- _SHORT EXERCISE_
Reproduce the entries below verbatim, starting with the line that contains "Open Affirm Learn more link" and ending with the line that contains "point(13,158)", both lines included.

[Item position entries]

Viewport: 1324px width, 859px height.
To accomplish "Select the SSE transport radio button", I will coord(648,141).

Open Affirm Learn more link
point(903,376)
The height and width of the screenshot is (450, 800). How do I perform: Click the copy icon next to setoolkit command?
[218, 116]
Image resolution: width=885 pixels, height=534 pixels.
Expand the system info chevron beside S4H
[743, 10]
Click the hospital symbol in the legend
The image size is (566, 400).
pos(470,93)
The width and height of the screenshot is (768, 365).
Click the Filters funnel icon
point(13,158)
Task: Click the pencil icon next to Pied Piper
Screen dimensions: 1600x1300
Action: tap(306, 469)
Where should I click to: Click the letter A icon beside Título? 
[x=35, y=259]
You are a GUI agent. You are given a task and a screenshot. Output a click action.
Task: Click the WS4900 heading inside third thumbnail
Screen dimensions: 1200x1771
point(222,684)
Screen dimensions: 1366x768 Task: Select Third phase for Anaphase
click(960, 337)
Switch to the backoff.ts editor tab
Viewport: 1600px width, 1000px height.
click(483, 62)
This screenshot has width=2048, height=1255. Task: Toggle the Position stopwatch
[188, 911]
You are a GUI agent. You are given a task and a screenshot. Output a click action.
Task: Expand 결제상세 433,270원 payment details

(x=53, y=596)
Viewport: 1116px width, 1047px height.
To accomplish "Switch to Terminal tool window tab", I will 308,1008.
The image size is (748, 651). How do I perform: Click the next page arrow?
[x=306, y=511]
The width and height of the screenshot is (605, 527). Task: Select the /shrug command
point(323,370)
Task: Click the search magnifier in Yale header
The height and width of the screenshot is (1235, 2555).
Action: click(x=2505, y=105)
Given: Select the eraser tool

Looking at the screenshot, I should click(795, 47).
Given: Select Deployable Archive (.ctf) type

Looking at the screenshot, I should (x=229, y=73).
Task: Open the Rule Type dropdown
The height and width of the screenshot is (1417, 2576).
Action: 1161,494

- _FINAL RESULT_
Open Affirm Learn more link
point(903,376)
The height and width of the screenshot is (450, 800). How do I perform: Click the copy icon next to setoolkit command?
[218, 116]
Image resolution: width=885 pixels, height=534 pixels.
Expand the system info chevron beside S4H
[743, 10]
Click the hospital symbol in the legend
The image size is (566, 400).
pos(470,93)
The width and height of the screenshot is (768, 365).
Click the Filters funnel icon
point(13,158)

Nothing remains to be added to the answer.